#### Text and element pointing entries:
>> begin

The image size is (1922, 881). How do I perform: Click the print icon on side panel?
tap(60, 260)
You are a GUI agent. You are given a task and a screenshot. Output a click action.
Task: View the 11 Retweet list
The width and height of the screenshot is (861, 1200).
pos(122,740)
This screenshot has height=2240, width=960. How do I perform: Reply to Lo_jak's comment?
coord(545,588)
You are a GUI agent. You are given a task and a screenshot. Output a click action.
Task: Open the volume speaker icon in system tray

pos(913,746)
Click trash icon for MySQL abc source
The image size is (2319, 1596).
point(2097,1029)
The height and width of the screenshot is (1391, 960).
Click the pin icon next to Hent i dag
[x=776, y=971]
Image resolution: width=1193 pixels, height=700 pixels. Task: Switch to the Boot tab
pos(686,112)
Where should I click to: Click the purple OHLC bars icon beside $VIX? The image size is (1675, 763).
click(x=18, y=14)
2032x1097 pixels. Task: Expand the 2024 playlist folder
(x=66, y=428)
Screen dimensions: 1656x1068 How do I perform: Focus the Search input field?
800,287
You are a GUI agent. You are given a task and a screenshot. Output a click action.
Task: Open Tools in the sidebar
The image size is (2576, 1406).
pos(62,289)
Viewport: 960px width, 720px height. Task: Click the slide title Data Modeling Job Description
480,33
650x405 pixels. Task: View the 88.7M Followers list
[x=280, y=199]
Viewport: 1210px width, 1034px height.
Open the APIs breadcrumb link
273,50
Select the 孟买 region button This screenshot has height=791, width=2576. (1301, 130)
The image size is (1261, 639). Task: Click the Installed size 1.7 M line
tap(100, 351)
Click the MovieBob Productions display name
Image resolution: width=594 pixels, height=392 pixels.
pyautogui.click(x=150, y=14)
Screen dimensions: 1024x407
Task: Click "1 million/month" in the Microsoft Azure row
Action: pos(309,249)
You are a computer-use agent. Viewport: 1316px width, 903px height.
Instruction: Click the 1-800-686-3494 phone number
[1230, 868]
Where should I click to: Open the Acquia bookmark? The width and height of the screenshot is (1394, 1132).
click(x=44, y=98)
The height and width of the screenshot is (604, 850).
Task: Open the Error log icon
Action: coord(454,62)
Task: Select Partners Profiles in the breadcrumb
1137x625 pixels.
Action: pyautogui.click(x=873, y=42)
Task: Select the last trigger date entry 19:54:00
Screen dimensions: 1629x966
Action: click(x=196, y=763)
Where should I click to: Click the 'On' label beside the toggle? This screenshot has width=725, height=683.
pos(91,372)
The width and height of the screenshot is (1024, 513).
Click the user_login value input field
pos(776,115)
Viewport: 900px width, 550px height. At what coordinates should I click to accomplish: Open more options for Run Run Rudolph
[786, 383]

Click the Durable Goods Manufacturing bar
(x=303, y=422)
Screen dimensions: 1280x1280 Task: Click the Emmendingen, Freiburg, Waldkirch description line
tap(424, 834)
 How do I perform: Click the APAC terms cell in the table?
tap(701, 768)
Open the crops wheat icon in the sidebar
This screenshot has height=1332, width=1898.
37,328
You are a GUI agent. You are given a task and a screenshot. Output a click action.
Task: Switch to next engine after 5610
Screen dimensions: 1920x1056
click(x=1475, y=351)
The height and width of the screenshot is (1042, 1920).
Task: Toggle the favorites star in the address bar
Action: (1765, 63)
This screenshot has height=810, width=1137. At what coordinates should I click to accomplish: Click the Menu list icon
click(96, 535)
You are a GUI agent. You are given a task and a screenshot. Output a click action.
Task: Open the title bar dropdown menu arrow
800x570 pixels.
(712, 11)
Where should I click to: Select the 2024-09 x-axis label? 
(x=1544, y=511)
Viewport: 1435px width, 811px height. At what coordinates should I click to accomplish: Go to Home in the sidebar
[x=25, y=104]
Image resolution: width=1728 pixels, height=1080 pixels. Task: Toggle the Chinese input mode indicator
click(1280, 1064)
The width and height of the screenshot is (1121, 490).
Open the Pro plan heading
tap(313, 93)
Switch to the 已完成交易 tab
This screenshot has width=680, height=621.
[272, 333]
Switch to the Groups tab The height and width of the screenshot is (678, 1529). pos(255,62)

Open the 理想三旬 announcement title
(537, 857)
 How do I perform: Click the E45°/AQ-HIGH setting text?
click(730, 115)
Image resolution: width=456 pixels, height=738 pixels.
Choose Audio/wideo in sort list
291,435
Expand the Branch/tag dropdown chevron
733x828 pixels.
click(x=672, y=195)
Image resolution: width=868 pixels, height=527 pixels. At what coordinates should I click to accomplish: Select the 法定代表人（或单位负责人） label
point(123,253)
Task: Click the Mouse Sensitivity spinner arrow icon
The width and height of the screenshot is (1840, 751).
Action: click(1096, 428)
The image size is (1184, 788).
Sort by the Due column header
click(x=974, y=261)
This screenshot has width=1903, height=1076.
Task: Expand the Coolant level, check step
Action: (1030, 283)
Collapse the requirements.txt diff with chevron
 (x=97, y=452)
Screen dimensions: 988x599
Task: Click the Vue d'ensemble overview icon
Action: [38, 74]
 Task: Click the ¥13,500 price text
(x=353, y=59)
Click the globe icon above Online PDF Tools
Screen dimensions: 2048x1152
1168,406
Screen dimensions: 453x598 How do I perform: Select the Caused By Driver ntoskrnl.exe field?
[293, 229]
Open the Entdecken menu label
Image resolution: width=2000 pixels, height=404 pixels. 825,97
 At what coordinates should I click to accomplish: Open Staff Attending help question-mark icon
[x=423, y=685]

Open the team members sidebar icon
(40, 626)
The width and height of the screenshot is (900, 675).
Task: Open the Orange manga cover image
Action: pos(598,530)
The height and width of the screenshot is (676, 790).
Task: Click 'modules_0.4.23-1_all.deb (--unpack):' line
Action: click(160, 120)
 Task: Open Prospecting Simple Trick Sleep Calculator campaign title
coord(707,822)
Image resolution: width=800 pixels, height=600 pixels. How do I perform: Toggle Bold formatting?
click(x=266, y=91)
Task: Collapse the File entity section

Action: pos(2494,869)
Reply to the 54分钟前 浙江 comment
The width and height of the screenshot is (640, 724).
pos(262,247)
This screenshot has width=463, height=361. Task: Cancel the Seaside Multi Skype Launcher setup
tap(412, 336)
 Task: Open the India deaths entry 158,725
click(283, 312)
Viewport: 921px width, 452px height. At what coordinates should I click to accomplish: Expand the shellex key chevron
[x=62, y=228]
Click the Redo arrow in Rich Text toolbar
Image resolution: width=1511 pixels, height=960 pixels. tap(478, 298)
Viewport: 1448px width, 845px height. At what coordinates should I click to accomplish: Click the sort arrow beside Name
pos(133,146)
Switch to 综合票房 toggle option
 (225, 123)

>> end

#### Stated problem:
Rewrite all of the entries above as a numbered list, leaving out any blank lines.

#### Expected answer:
1. The image size is (1922, 881). How do I perform: Click the print icon on side panel?
2. tap(60, 260)
3. You are a GUI agent. You are given a task and a screenshot. Output a click action.
4. Task: View the 11 Retweet list
5. The width and height of the screenshot is (861, 1200).
6. pos(122,740)
7. This screenshot has height=2240, width=960. How do I perform: Reply to Lo_jak's comment?
8. coord(545,588)
9. You are a GUI agent. You are given a task and a screenshot. Output a click action.
10. Task: Open the volume speaker icon in system tray
11. pos(913,746)
12. Click trash icon for MySQL abc source
13. The image size is (2319, 1596).
14. point(2097,1029)
15. The height and width of the screenshot is (1391, 960).
16. Click the pin icon next to Hent i dag
17. [x=776, y=971]
18. Image resolution: width=1193 pixels, height=700 pixels. Task: Switch to the Boot tab
19. pos(686,112)
20. Where should I click to: Click the purple OHLC bars icon beside $VIX? The image size is (1675, 763).
21. click(x=18, y=14)
22. 2032x1097 pixels. Task: Expand the 2024 playlist folder
23. (x=66, y=428)
24. Screen dimensions: 1656x1068 How do I perform: Focus the Search input field?
25. 800,287
26. You are a GUI agent. You are given a task and a screenshot. Output a click action.
27. Task: Open Tools in the sidebar
28. The image size is (2576, 1406).
29. pos(62,289)
30. Viewport: 960px width, 720px height. Task: Click the slide title Data Modeling Job Description
31. 480,33
32. 650x405 pixels. Task: View the 88.7M Followers list
33. [x=280, y=199]
34. Viewport: 1210px width, 1034px height.
35. Open the APIs breadcrumb link
36. 273,50
37. Select the 孟买 region button This screenshot has height=791, width=2576. (1301, 130)
38. The image size is (1261, 639). Task: Click the Installed size 1.7 M line
39. tap(100, 351)
40. Click the MovieBob Productions display name
41. Image resolution: width=594 pixels, height=392 pixels.
42. pyautogui.click(x=150, y=14)
43. Screen dimensions: 1024x407
44. Task: Click "1 million/month" in the Microsoft Azure row
45. Action: pos(309,249)
46. You are a computer-use agent. Viewport: 1316px width, 903px height.
47. Instruction: Click the 1-800-686-3494 phone number
48. [1230, 868]
49. Where should I click to: Open the Acquia bookmark? The width and height of the screenshot is (1394, 1132).
50. click(x=44, y=98)
51. The height and width of the screenshot is (604, 850).
52. Task: Open the Error log icon
53. Action: coord(454,62)
54. Task: Select Partners Profiles in the breadcrumb
55. 1137x625 pixels.
56. Action: pyautogui.click(x=873, y=42)
57. Task: Select the last trigger date entry 19:54:00
58. Screen dimensions: 1629x966
59. Action: click(x=196, y=763)
60. Where should I click to: Click the 'On' label beside the toggle? This screenshot has width=725, height=683.
61. pos(91,372)
62. The width and height of the screenshot is (1024, 513).
63. Click the user_login value input field
64. pos(776,115)
65. Viewport: 900px width, 550px height. At what coordinates should I click to accomplish: Open more options for Run Run Rudolph
66. [786, 383]
67. Click the Durable Goods Manufacturing bar
68. (x=303, y=422)
69. Screen dimensions: 1280x1280 Task: Click the Emmendingen, Freiburg, Waldkirch description line
70. tap(424, 834)
71.  How do I perform: Click the APAC terms cell in the table?
72. tap(701, 768)
73. Open the crops wheat icon in the sidebar
74. This screenshot has height=1332, width=1898.
75. 37,328
76. You are a GUI agent. You are given a task and a screenshot. Output a click action.
77. Task: Switch to next engine after 5610
78. Screen dimensions: 1920x1056
79. click(x=1475, y=351)
80. The height and width of the screenshot is (1042, 1920).
81. Task: Toggle the favorites star in the address bar
82. Action: (1765, 63)
83. This screenshot has height=810, width=1137. At what coordinates should I click to accomplish: Click the Menu list icon
84. click(96, 535)
85. You are a GUI agent. You are given a task and a screenshot. Output a click action.
86. Task: Open the title bar dropdown menu arrow
87. 800x570 pixels.
88. (712, 11)
89. Where should I click to: Select the 2024-09 x-axis label? 
90. (x=1544, y=511)
91. Viewport: 1435px width, 811px height. At what coordinates should I click to accomplish: Go to Home in the sidebar
92. [x=25, y=104]
93. Image resolution: width=1728 pixels, height=1080 pixels. Task: Toggle the Chinese input mode indicator
94. click(1280, 1064)
95. The width and height of the screenshot is (1121, 490).
96. Open the Pro plan heading
97. tap(313, 93)
98. Switch to the 已完成交易 tab
99. This screenshot has width=680, height=621.
100. [272, 333]
101. Switch to the Groups tab The height and width of the screenshot is (678, 1529). pos(255,62)
102. Open the 理想三旬 announcement title
103. (537, 857)
104.  How do I perform: Click the E45°/AQ-HIGH setting text?
105. click(730, 115)
106. Image resolution: width=456 pixels, height=738 pixels.
107. Choose Audio/wideo in sort list
108. 291,435
109. Expand the Branch/tag dropdown chevron
110. 733x828 pixels.
111. click(x=672, y=195)
112. Image resolution: width=868 pixels, height=527 pixels. At what coordinates should I click to accomplish: Select the 法定代表人（或单位负责人） label
113. point(123,253)
114. Task: Click the Mouse Sensitivity spinner arrow icon
115. The width and height of the screenshot is (1840, 751).
116. Action: click(1096, 428)
117. The image size is (1184, 788).
118. Sort by the Due column header
119. click(x=974, y=261)
120. This screenshot has width=1903, height=1076.
121. Task: Expand the Coolant level, check step
122. Action: (1030, 283)
123. Collapse the requirements.txt diff with chevron
124.  (x=97, y=452)
125. Screen dimensions: 988x599
126. Task: Click the Vue d'ensemble overview icon
127. Action: [38, 74]
128.  Task: Click the ¥13,500 price text
129. (x=353, y=59)
130. Click the globe icon above Online PDF Tools
131. Screen dimensions: 2048x1152
132. 1168,406
133. Screen dimensions: 453x598 How do I perform: Select the Caused By Driver ntoskrnl.exe field?
134. [293, 229]
135. Open the Entdecken menu label
136. Image resolution: width=2000 pixels, height=404 pixels. 825,97
137.  At what coordinates should I click to accomplish: Open Staff Attending help question-mark icon
138. [x=423, y=685]
139. Open the team members sidebar icon
140. (40, 626)
141. The width and height of the screenshot is (900, 675).
142. Task: Open the Orange manga cover image
143. Action: pos(598,530)
144. The height and width of the screenshot is (676, 790).
145. Task: Click 'modules_0.4.23-1_all.deb (--unpack):' line
146. Action: click(160, 120)
147.  Task: Open Prospecting Simple Trick Sleep Calculator campaign title
148. coord(707,822)
149. Image resolution: width=800 pixels, height=600 pixels. How do I perform: Toggle Bold formatting?
150. click(x=266, y=91)
151. Task: Collapse the File entity section
152. Action: pos(2494,869)
153. Reply to the 54分钟前 浙江 comment
154. The width and height of the screenshot is (640, 724).
155. pos(262,247)
156. This screenshot has width=463, height=361. Task: Cancel the Seaside Multi Skype Launcher setup
157. tap(412, 336)
158.  Task: Open the India deaths entry 158,725
159. click(283, 312)
160. Viewport: 921px width, 452px height. At what coordinates should I click to accomplish: Expand the shellex key chevron
161. [x=62, y=228]
162. Click the Redo arrow in Rich Text toolbar
163. Image resolution: width=1511 pixels, height=960 pixels. tap(478, 298)
164. Viewport: 1448px width, 845px height. At what coordinates should I click to accomplish: Click the sort arrow beside Name
165. pos(133,146)
166. Switch to 综合票房 toggle option
167.  (225, 123)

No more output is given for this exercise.